America is by no means a safe haven for transgendered people1, but culturally it often lacks the outwardly violent and deranged tenor that the issue has in the United Kingdom. Conservative lawmakers and individuals still use the marginalized as punching bags, but much of the mainstream media currently treats the trans community with some degree of compassion. Yet, America has many of the same tendencies that have allowed transphobia to become so malignant in the United Kingdom media culture. It’s imperative that the media critically reviews the false narratives espoused by anti-trans activists, newly emboldened by their success across the Atlantic. That’s what makes the New York Times’ decision to have Jesse Singal review “Trans: When Ideology Meets Reality” so disappointing and inexplicable.

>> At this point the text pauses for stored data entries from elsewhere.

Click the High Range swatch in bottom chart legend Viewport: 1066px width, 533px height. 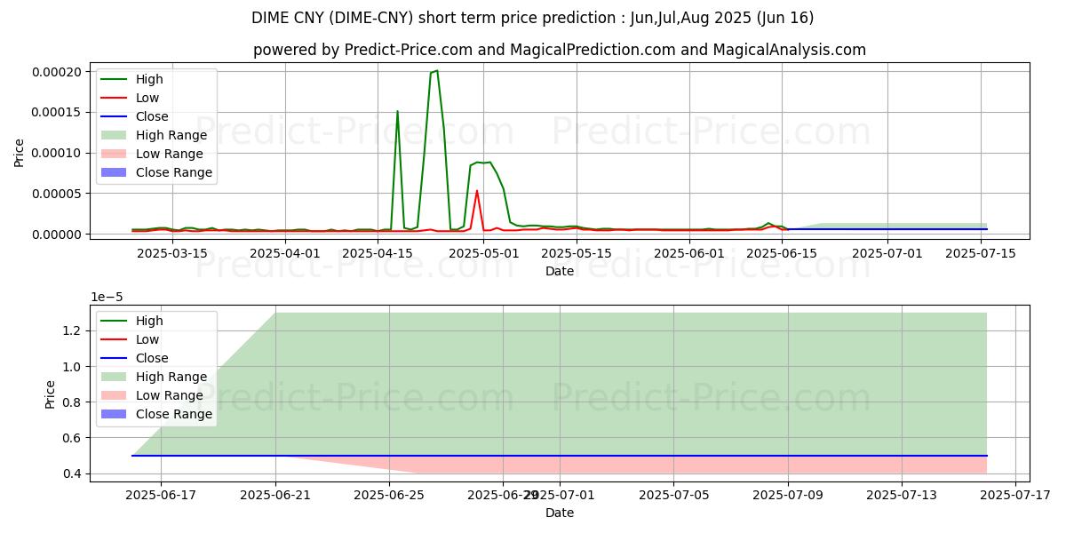[116, 377]
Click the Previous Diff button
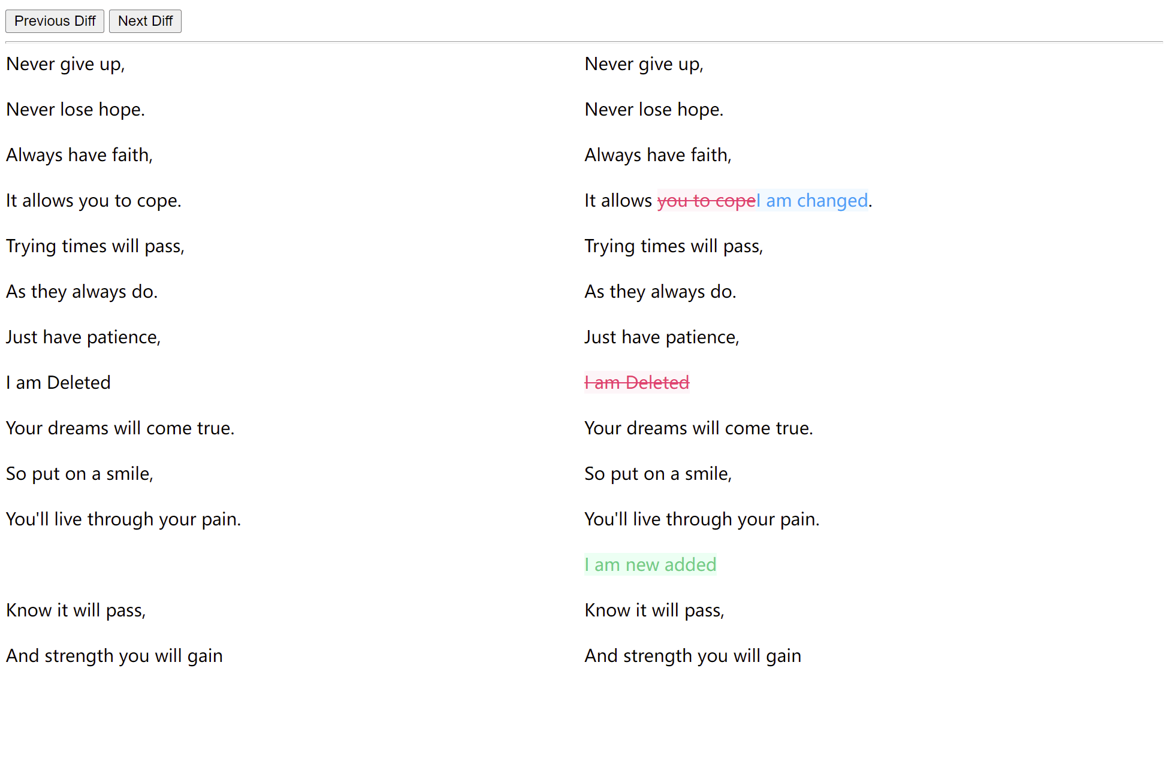This screenshot has height=759, width=1168. (55, 21)
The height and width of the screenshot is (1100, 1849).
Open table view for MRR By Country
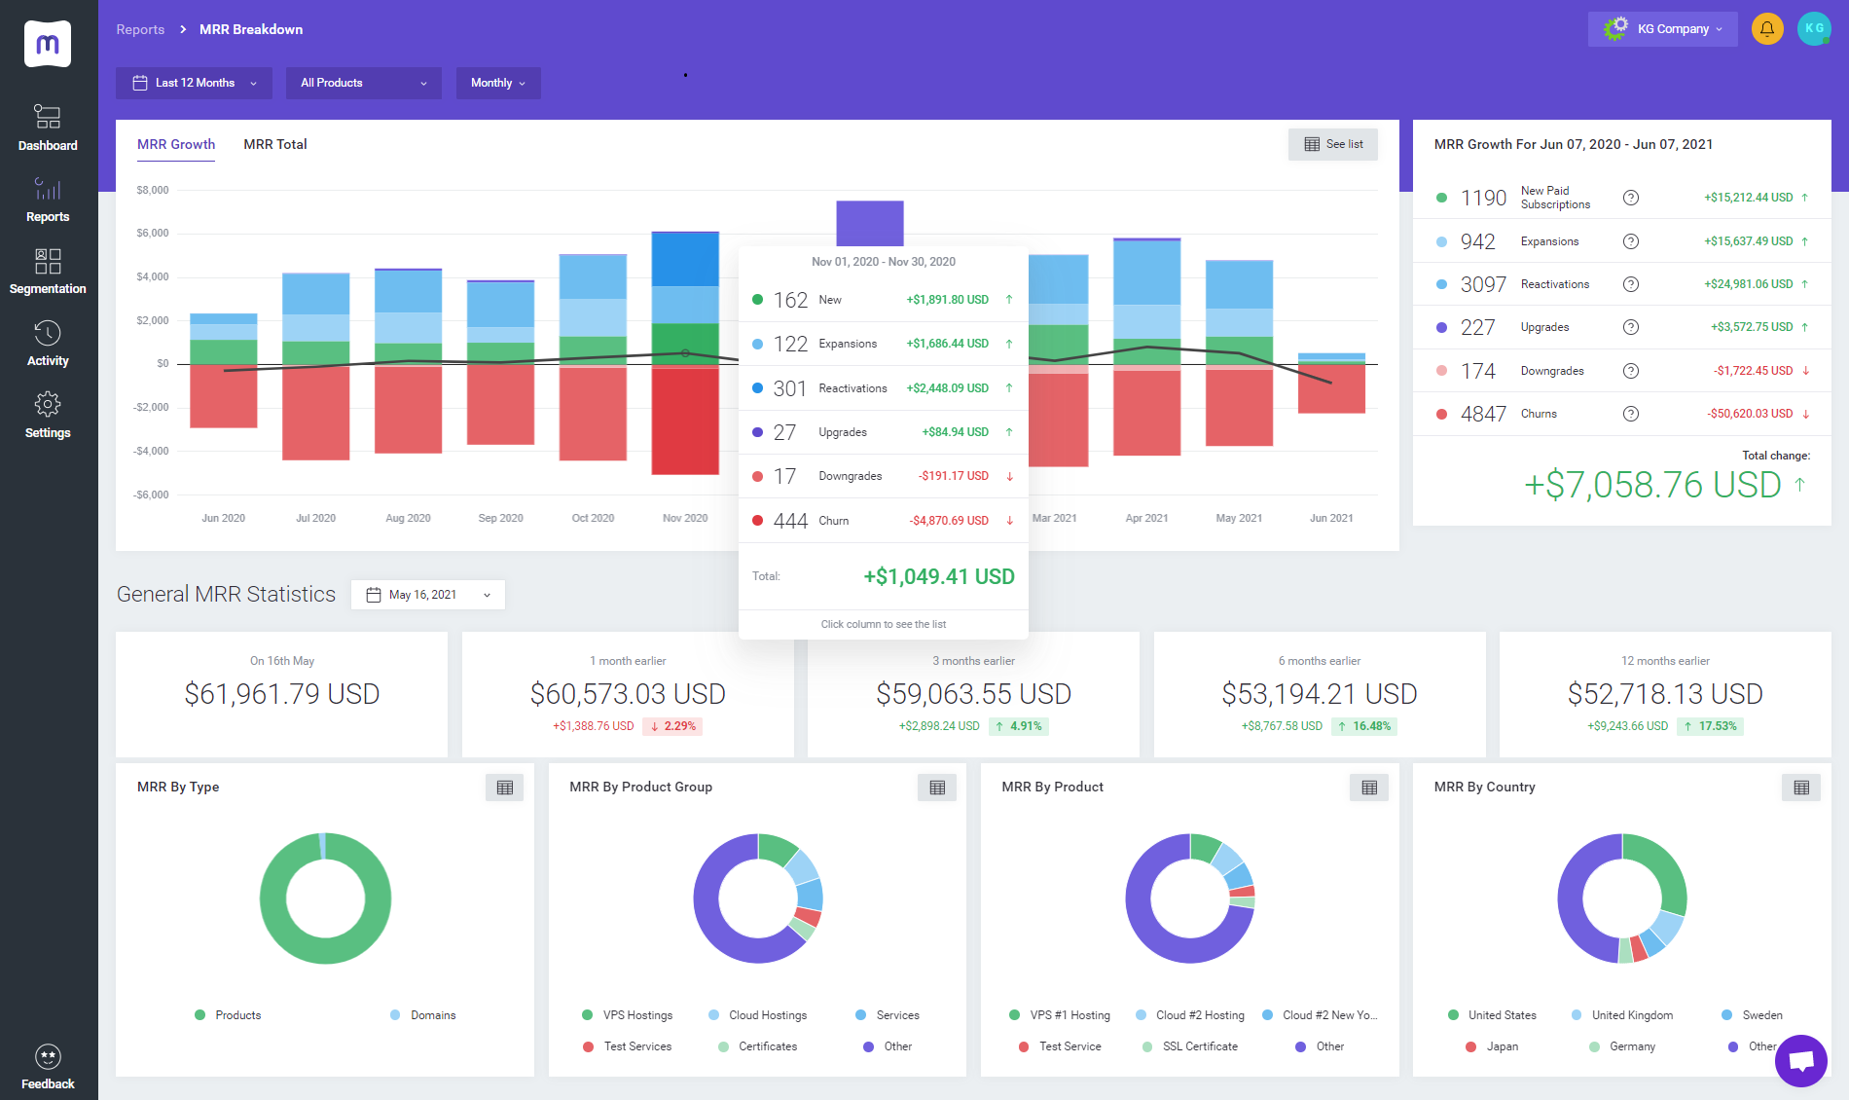pyautogui.click(x=1800, y=788)
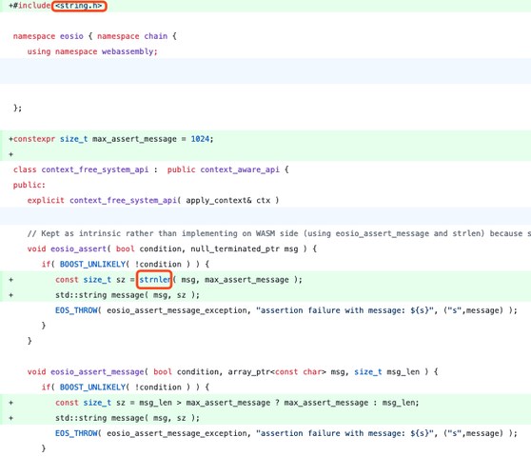Click the circled strnlen function call
The height and width of the screenshot is (457, 531).
point(154,280)

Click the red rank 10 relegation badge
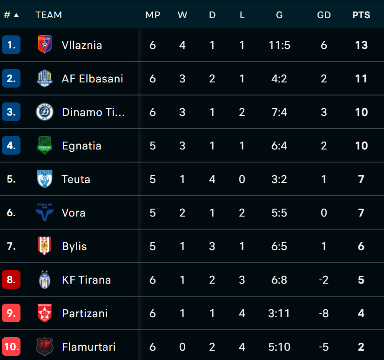pos(11,346)
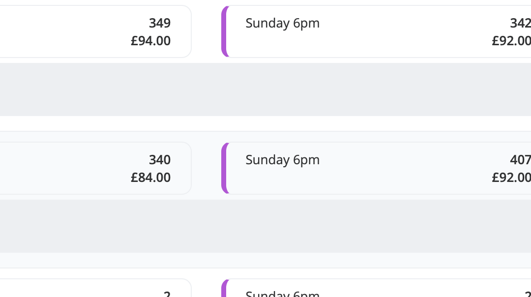Screen dimensions: 531x297
Task: Open the Sunday 6pm card with 407
Action: tap(376, 168)
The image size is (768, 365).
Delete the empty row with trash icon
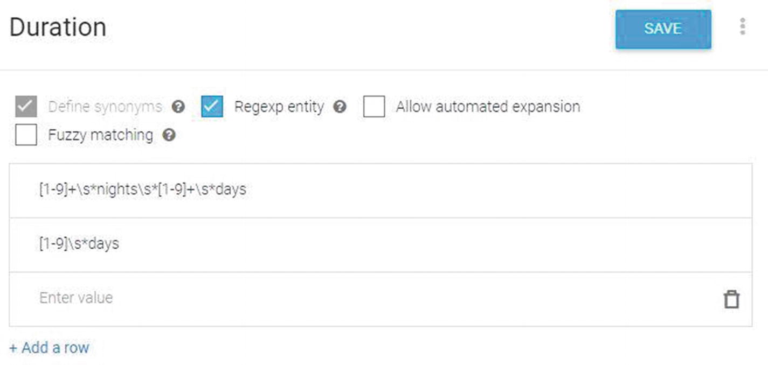tap(731, 299)
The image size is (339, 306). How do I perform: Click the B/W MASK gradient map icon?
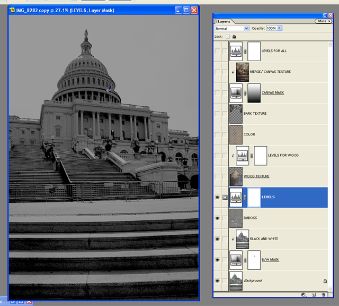236,260
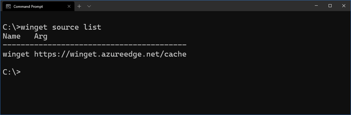Click the "winget" source name in output row
Screen dimensions: 351x115
16,54
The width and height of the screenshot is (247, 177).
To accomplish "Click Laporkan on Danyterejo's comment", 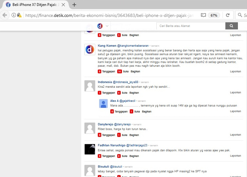I will [235, 135].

Singal is an interesting figure in the media: a self-proclaimed and media-anointed expert on transgender issues who is almost universally loathed by the community he covers. Numerous through-lines can be drawn from Singal coverage and the lines of attack taken by anti-trans activists in the UK: the centering of the statistically rare practice of gender detransitioning, the cynical weaponization of women and girls to question protections towards transgender people, and the focus on minute scientific classifications rather than pressing issues of equality and liberation. By constantly choosing to focus to on these issues in the deeply underreported genre of trans issues, Singal’s body of work actively works against trans equality.
It’s a deeply strange way to make a career…unless you are disengiously trying to make money as a tortured truth teller suppressed by a woke mob, which Singal has certainly had success framing himself as. He’s particularly adept at turning the criticism he receives into greater notoriety; co-hosting a popular podcast called “Blocked and Reported” (barf) and landing a writing deal with Substack. Since he enjoys support significant support from an entrenched editorship, Singal remains able to supplement this work with high-profile assignments. A trans person has never written a cover story for The Atlantic, but Singal has written one oddly fixated on the small subset of children who later regret transitioning.
It’s in this context that one fails to understand the decision by the Books desk at the Times to assign Singal a review of Helen Joyce’s new book, Trans: When Ideology Meets Reality. Joyce, a longtime staffer at The Economist, has written something of a manifesto for the contemporary UK anti-trans movement. By doing so, Joyce’s book has been something of a blockbuster in the United Kingdom, pairing an impressively credentialed author with a topic that’s inspired significant grassroots energy. It’s received astonishing praise by the conservative press, and even glowing reviews in traditionally liberal publications like New Statesman and The Guardian. In many ways, Joyce’s book feels like the anti-trans movement ascending definitively into the British mainstream.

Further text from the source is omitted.